I’m a bit concerned about how this turn of events might be interpreted. Given the series’ established politics regarding sex and marriage, one might be tempted to think Meyer (or maybe screenwriter Melissa Rosenberg) is using Bella’s ordeal to weigh in on the current abortion debate. If that’s the case, I find the metaphor utterly ludicrous. As their moniker indicates, pro-choice advocates favour a woman’s right to choose. As such, they’d protect the heroine no matter her decision and find the werewolves’ murderous tactics as repugnant as, say, blowing up a medical clinic. By the same token, most pro-lifers object to terminating a foetus in non life-threatening situations, not to the reasonable discussion that comes before gambling two human lives.
Having mentioned that, if you ignore any attempt at social commentary, The Twilight Saga: Breaking Dawn Part 1 (say that ten times fast) works well enough as a modest drama about two lovers facing an impossible dilemma right as their life together is about to start. Jacob’s ultimate sacrifice proves a lot more affecting than any plot recap would lead you to believe, and the supporting characters come off genuine in their varied reactions. I like how Rosalie (Nikki Reed) keeps objecting to the use of the word “foetus” instead of “baby”, acknowledging the way language can colour a debate. Yes, she has her own bias, but maybe that’s the point.
If it seems like I’m overlooking the fantasy elements that differentiate the franchise from a Lifetime original series, keep in mind that The Twilight Saga: Breaking Dawn Part 1 largely consists of talking heads. In fact, one could accuse the first half of meandering a bit as our protagonists go through their interminable wedding and Expedia commercial of a honeymoon. However, I find genuine insight in the bit when Edward stresses over the details of his sexual performance, not understanding his bride cares only about their having made love at last. In comparison, the more plot-centric scene, in which Carlisle (Peter Facinelli) waits with bated breath for Bella to taste his medicinal blood Slurpee, feels utterly ridiculous.

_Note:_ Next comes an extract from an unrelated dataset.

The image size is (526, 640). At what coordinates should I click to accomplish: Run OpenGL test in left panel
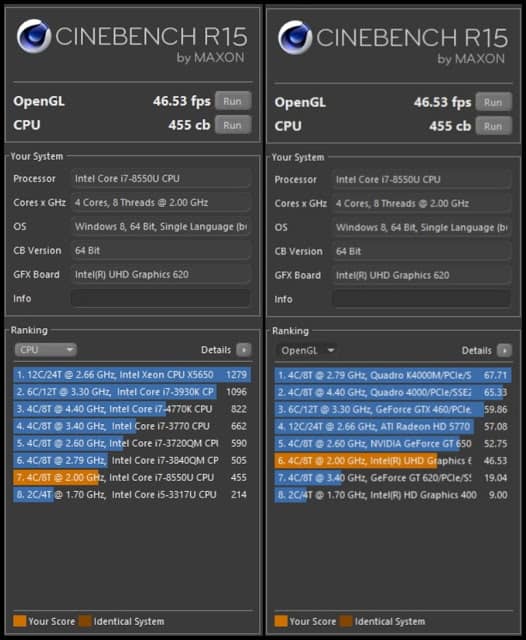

After The Twilight Saga: Eclipse (2010), I thought the producers had decided to treat the series as a low-rent Harry Potter, but director Bill Condon seems to have embraced Catherine Hardwicke’s approach in the first movie, favouring character psychology over epic world-building. This comes to me as a welcome surprise, not least because the actors give some of their best performances in the series (not saying much, I know). I particularly dig Billy Burke’s private joke of playing Bella’s dad with increasing exasperation. If anything, The Twilight Saga: Breaking Dawn Part 1 has renewed my patience for these characters, which I guess is what’d you want before fondling a cow for a fifth perfunctory instalment.